### CHALLENGE:
Locate every line in the records that contains the word "puzzle" and copy each one out in full. Case counts.
[begin DATA SHOWN]
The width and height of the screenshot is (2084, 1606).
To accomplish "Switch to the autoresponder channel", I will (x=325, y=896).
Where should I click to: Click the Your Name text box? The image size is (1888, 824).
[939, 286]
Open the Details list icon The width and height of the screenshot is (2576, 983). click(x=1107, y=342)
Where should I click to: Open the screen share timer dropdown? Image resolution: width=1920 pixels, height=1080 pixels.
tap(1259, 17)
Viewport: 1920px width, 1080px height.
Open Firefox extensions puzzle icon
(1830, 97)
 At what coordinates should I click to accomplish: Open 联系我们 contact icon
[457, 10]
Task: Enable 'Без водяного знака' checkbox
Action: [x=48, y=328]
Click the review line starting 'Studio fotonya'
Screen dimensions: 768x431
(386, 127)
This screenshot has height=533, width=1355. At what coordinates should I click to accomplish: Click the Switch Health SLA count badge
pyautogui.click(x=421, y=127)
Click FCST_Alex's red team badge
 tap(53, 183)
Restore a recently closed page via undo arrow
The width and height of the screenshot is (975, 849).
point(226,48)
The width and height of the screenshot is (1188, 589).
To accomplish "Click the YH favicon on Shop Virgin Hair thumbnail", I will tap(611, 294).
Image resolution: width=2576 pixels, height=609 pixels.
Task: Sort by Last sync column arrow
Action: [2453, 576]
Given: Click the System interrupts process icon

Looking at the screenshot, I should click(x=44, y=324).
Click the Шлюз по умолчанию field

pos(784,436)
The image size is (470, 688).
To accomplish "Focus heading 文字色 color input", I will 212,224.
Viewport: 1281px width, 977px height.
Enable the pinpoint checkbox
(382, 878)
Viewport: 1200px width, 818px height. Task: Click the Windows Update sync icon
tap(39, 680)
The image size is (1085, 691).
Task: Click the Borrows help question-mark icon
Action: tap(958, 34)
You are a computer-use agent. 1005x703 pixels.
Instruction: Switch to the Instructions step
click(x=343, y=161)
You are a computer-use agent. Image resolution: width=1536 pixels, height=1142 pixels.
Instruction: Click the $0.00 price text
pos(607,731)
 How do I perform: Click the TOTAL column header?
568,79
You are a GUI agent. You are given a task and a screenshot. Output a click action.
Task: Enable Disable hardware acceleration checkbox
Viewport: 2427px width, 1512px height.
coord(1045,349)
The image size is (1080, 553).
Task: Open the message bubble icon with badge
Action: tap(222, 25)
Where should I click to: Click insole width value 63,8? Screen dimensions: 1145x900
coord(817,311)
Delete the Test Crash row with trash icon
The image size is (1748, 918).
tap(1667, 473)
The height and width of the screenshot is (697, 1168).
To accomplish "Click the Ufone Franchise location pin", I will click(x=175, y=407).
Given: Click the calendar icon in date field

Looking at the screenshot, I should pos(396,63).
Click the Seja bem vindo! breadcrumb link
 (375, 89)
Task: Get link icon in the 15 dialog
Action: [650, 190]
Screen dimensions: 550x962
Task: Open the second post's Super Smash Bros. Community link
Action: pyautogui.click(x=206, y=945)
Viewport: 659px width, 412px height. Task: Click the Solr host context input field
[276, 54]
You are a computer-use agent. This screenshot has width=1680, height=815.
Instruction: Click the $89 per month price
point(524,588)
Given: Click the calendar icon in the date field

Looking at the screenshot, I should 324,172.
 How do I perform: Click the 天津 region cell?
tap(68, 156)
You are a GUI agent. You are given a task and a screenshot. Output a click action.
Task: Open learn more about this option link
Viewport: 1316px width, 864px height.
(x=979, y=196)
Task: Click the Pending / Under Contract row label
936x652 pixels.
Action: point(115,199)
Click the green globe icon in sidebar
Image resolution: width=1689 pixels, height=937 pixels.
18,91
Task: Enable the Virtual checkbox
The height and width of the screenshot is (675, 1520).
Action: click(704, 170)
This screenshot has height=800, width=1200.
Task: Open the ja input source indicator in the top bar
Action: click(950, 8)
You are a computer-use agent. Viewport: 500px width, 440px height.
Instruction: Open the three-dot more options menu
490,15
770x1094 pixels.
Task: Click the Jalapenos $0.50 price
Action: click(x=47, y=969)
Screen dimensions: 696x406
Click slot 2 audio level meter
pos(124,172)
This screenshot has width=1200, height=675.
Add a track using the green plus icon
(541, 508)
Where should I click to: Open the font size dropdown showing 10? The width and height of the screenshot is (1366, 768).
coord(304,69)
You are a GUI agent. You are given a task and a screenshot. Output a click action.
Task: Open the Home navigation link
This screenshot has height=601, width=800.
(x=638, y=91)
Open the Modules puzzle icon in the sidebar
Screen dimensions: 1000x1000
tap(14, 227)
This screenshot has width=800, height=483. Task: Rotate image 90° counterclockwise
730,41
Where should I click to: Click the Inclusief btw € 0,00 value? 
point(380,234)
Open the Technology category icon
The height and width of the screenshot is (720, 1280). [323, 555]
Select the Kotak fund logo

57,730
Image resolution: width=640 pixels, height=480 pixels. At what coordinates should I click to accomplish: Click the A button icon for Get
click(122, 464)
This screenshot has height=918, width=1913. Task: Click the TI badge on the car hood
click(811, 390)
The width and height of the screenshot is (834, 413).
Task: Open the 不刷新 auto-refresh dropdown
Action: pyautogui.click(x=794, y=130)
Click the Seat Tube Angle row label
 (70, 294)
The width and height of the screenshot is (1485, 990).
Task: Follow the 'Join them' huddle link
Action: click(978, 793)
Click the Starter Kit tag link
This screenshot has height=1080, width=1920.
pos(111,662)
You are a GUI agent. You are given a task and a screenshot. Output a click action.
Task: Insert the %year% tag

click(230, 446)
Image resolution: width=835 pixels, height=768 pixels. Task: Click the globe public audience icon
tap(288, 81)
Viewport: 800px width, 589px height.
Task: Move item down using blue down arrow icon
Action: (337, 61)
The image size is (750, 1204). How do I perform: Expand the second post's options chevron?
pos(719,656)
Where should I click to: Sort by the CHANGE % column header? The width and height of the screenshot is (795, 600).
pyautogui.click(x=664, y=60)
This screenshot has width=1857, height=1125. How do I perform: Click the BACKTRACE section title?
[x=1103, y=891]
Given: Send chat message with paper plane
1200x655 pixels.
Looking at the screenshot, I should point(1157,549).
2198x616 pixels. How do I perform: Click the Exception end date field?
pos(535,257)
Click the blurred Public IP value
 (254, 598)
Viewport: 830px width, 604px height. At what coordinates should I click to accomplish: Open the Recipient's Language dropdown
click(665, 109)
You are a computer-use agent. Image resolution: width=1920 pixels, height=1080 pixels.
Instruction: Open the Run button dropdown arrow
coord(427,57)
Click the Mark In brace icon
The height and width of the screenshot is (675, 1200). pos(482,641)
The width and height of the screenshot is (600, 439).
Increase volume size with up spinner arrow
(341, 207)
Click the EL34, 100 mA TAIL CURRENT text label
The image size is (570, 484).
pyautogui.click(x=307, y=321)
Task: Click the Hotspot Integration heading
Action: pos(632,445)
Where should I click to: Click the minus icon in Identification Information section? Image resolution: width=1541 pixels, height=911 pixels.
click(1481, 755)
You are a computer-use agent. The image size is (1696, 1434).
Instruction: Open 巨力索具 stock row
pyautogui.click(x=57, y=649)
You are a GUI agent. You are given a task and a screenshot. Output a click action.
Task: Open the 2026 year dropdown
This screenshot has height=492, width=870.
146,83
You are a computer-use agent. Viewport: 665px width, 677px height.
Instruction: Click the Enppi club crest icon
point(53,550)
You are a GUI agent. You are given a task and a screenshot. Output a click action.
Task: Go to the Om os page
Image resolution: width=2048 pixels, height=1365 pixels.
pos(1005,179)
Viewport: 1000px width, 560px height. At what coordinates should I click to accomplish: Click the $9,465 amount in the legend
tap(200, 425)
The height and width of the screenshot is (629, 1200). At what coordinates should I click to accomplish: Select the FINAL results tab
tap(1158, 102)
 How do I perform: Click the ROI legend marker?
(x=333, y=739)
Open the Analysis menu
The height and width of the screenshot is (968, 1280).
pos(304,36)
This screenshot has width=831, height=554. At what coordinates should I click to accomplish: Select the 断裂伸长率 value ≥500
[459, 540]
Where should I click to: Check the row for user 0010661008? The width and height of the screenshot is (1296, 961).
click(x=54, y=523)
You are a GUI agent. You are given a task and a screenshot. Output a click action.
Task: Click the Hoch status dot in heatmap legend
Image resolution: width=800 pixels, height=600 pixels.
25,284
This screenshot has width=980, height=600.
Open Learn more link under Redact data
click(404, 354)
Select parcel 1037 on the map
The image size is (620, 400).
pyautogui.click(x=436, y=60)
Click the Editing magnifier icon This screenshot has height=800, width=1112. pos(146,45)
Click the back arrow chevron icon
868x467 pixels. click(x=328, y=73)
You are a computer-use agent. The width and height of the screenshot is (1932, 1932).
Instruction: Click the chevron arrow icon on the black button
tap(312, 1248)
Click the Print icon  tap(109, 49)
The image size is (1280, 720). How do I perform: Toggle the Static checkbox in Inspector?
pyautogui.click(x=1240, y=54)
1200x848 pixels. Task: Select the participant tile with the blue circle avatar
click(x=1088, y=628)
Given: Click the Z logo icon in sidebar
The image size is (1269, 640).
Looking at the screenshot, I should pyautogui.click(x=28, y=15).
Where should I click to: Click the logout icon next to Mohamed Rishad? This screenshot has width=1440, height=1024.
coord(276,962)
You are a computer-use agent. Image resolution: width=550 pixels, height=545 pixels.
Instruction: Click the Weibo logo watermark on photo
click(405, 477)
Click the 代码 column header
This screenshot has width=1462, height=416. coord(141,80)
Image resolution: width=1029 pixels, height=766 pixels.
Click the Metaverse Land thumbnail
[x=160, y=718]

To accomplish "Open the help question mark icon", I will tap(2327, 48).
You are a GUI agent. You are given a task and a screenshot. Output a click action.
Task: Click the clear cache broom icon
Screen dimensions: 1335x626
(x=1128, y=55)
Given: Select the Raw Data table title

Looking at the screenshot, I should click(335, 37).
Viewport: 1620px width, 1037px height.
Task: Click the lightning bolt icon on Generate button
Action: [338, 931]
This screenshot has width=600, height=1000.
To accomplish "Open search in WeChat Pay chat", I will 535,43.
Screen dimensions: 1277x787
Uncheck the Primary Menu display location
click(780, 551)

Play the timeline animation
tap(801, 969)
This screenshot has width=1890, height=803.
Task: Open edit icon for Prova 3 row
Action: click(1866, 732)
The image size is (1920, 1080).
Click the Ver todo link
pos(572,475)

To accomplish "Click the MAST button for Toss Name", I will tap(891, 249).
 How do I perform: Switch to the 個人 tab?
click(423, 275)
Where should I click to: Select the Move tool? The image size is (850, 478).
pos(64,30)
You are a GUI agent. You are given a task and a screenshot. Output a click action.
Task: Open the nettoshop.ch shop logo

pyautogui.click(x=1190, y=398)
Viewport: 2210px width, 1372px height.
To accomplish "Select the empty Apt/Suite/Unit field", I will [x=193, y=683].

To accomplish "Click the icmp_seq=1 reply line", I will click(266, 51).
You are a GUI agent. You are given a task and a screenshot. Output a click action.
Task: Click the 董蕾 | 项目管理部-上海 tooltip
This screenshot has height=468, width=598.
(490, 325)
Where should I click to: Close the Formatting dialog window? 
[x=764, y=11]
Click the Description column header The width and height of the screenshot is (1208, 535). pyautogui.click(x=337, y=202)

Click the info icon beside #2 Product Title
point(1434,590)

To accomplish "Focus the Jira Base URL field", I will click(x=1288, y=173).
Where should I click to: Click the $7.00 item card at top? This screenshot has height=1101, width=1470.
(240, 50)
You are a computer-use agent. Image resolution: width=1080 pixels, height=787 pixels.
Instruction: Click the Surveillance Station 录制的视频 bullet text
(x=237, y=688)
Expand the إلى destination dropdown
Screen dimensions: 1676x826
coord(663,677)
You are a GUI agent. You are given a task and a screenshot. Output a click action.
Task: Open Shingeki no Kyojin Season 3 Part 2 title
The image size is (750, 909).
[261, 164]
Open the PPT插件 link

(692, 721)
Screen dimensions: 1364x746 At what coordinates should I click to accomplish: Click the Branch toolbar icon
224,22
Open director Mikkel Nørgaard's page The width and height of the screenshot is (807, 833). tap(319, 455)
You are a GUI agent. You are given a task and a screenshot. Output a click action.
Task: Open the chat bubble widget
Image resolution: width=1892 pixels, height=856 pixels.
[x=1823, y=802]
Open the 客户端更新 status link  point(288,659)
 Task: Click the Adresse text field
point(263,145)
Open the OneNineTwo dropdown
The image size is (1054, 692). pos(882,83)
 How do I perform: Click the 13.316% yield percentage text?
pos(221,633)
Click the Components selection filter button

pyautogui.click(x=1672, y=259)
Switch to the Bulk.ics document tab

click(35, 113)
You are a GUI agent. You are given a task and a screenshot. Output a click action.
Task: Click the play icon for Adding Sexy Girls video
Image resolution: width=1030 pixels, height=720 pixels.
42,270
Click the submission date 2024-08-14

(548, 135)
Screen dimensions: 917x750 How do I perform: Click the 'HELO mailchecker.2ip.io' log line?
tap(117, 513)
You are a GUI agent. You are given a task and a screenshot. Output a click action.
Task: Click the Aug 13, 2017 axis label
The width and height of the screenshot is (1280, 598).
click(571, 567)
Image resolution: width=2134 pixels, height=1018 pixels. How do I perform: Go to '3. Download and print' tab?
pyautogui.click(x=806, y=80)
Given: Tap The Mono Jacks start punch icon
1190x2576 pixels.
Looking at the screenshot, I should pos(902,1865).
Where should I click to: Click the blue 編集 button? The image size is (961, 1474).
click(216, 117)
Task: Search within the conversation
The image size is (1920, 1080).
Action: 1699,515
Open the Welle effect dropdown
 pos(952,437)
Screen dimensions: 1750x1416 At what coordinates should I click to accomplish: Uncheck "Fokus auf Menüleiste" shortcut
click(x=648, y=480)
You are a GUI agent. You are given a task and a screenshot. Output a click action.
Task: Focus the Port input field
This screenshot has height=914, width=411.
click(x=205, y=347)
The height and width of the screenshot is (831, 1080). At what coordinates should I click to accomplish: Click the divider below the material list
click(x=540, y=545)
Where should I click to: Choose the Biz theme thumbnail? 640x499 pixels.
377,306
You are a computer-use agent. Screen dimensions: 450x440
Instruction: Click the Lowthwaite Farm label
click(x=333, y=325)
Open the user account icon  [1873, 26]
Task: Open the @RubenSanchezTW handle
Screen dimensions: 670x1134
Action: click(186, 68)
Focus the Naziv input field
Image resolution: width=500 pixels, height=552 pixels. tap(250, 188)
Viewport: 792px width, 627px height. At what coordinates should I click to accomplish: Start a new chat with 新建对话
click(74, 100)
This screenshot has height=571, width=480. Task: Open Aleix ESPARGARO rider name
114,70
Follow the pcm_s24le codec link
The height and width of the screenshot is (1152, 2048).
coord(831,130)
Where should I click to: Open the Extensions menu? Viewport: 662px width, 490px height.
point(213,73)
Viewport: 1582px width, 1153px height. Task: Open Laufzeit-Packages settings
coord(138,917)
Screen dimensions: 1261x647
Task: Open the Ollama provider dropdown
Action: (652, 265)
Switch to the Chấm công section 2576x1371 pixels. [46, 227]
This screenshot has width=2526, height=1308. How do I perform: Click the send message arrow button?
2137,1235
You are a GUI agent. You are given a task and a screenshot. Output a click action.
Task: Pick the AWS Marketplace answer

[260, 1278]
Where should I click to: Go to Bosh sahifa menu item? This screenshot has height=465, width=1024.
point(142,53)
[end DATA SHOWN]
### FULL OUTPUT:
Open Firefox extensions puzzle icon
Open the Modules puzzle icon in the sidebar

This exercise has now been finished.